Accelerating LLMs using an Efficient GEMM library and Target-aware Optimizations on Real-world PIM Devices [abstract] (ACM)
Hyeonchoel Kim, Taehoon Kim, Taehyeong Park, Donghyeon Kim, Yongseung Yu, Hanjun Kim, and Yongjun Park
Proceedings of the 2025 International Symposium on Code Generation and Optimization (CGO), March 2025.
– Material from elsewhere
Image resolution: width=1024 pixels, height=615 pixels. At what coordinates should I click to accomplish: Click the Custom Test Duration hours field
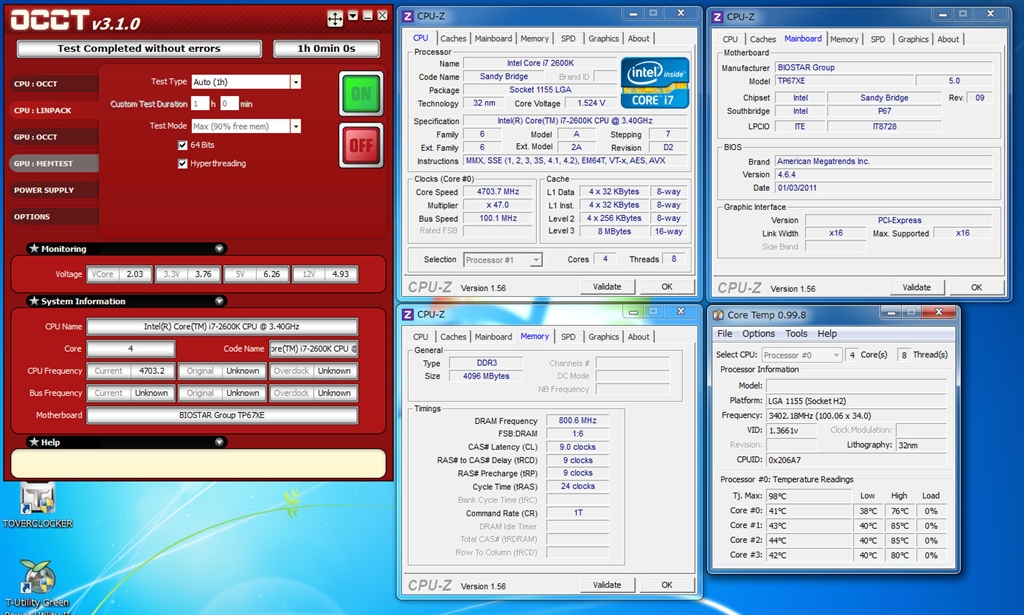click(200, 104)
Real-time processing of deep learning models on conventional systems, such as CPUs and GPUs, is highly challenging due to memory bottlenecks. This is exacerbated in Large Language Models (LLMs), where the majority of executions are dominated by General Matrix Multiplication (GEMM) operations, which are relatively more memory-intensive than convolution operations. Processing-in-Memory (PIM), which provides high internal bandwidth, can be a promising alternative for LLM serving. However, since current PIM systems do not fully replace traditional memory, data transfer between the host and PIM-side memory is essential. Therefore, minimizing the transfer cost between the host and PIM is crucial for serving LLMs efficiently on the PIM. In this paper, we propose PIM-LLM, an end-to-end framework that accelerates LLMs using an efficient tiled GEMM library and several key target-aware optimizations on real-world PIM systems. We first propose PGEMMlib, which provides optimized tiling techniques for PIM, considering architecture specific characteristics to minimize unnecessary data transfer overhead and maximize parallelism. In addition, Tile-Selector explores optimized parameters and techniques for different GEMM shapes and available resources of PIM systems using an analytical model. To accelerate LLMs using PGEMMlib, we integrate it into the TVM deep learning compiler framework. We further optimize the LLM execution by applying several key optimizations: Build-time memory layout adjustment, PIM resource pooling, CPU/PIM cooperation support, and QKV generation fusion. Evaluation shows that PIM-LLM achieves significant performance gains of up to 45.75x over the TVM baseline for several well-known LLMs. We strongly believe that this work provides key insights for efficient LLM serving on real PIM devices.